Welcome to the official website of the Ultra-Romantic composer Randy Wells

Scroll down to sample my music and read my bio

For information on commissions (currently at starving artist rates), obtaining scores, performing my works, or simply to let me know what you think of my music (positive or negative), please shoot me an email at: randy@randywellsmusic.com

Randy Wells (b. 1992) began composing art music in 2012 after teaching himself keyboard and music theory during a winter of self-imposed exile after leaving a university science program.  By 2013, he had finished his first compositions that were worth being cataloged, Coney Island Suite and a few guitar pieces. There are currently 43 pieces in his catalogue of works.

An antidote to current trends in classical music, Randy’s music represents a continuation of the aesthetic philosophy of the Romantic era, and is characterized by emotional sensitivity and intensity, grandiose tendencies, and heavy influence of extra-musical ideas.  Among his influences, Randy counts Mahler, Scriabin, Berg, and Shostakovich.

Randy has written concert music for any combination of instruments that strikes him (including full orchestra). From now on, however, he will be primarily a piano composer (unless you ask him to do otherwise). His projects have also included film scores and a psycho-acoustic binaural electronic EP.  He has also overseen the premieres of 15 of his “serious” works (the performances have usually been self-organized). A representative work of his is 10:45 Augustin Trébuchon, a work that evokes the horrors of trench warfare, with its haunting melodies, unsettling chords, and explosions of violence.

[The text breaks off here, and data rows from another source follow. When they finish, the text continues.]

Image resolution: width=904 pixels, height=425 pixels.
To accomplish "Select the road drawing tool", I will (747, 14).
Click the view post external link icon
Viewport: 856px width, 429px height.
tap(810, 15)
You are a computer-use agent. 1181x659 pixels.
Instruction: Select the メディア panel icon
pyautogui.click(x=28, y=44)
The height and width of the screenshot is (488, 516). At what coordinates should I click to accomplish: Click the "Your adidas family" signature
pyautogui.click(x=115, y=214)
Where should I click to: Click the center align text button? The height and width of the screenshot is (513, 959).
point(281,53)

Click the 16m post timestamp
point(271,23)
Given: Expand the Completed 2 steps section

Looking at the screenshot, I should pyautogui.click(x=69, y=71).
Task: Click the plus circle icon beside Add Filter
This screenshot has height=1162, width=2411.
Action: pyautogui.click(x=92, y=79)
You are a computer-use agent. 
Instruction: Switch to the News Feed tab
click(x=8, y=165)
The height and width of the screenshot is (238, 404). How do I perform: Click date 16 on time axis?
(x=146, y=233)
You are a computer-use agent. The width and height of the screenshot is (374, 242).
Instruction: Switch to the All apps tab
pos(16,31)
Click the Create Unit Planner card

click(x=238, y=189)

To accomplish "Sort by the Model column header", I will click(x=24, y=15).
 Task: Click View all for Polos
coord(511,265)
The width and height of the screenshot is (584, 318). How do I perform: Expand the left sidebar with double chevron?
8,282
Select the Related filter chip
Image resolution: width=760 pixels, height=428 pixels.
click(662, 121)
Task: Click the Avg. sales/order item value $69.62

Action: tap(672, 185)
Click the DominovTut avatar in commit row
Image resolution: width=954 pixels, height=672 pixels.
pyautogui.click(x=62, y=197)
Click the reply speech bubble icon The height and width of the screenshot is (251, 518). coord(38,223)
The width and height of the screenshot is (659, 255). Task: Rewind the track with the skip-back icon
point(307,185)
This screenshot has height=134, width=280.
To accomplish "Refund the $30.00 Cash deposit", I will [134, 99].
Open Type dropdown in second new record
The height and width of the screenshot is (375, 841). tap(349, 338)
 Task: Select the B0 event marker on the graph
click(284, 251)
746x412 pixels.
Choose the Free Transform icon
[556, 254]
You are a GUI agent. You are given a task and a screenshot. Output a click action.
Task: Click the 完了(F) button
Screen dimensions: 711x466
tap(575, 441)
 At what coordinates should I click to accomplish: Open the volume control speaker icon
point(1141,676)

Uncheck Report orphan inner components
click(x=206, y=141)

Randy has written two books of children's pieces, which may be downloaded for free here: Book the First.     Book the Second   A running joke about the books is that they are children's music for sad adults. A third book will be coming eventually (sooner rather than later if you ask nicely).

Randy enjoys playing guitar, piano, organ, and singing. When not in front of a musical instrument, he can generally be found at the library, enjoying classic literature or reading up on the sciences (another source of musical inspiration).